Towards Adjoint-based Broadband Noise Minimization using Stochastic Noise Generation
Paper i proceeding, 2019
In this paper, we present an adjoint-based broadband noise minimization framework using stochastic noise generation (SNG). The SNG module is implemented in the open-source multi-physics solver suite SU2 and coupled with the existing Reynolds-averaged Navier-Stokes (RANS) to allow fast assessment of broadband noise sources. In addition, a discrete adjoint solver on the basis of algorithmic differentiation (AD) is developed for the coupled RANS-SNG system to enable efficient evaluation of broadband noise design sensitivities. The adjoint-based RANS-SNG framework developed in this work not only avoids the regularization problem that plagues the adjoint solutions for scale-resolving simulations, but also significantly lowers the computational cost and leads to a faster turn-around time for the initial design evaluation phase.

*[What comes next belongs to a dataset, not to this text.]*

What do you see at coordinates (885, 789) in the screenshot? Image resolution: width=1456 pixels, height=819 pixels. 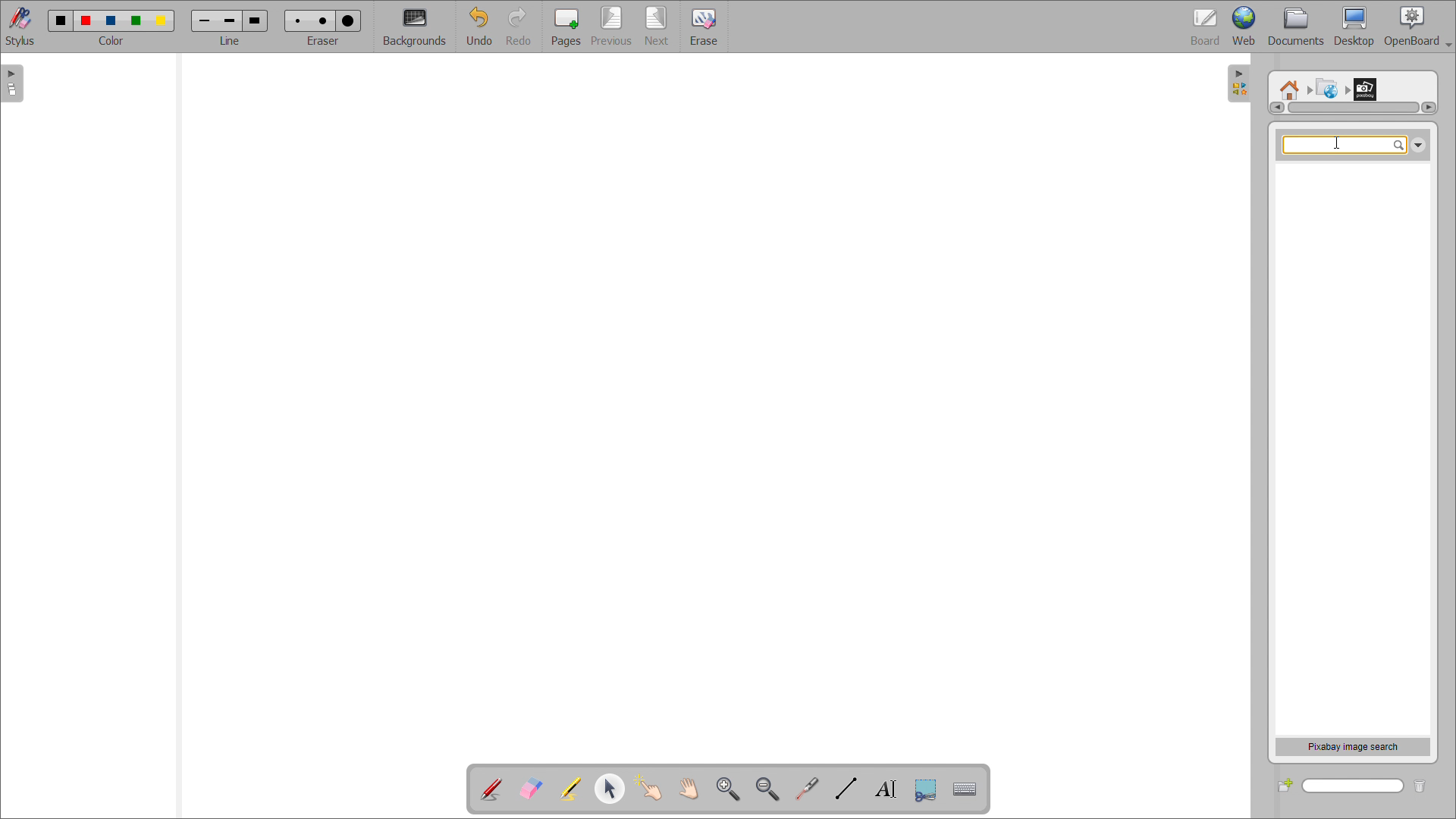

Current results show that the RANS-SNG method can efficiently provide broadband noise level assessment for various configurations without resorting to computationally prohibitive scale-resolving simulations. Furthermore, current results also show that the AD-based coupled adjoint-RANS-SNG solver is highly accurate. Finally, shape optimizations
performed on the basis of such coupled-sensitivity are shown to be effective in removing the broadband noise source in the trailing edge of a NACA0012 airfoil profile while maintaining aerodynamic performance imposed as an optimization constraint.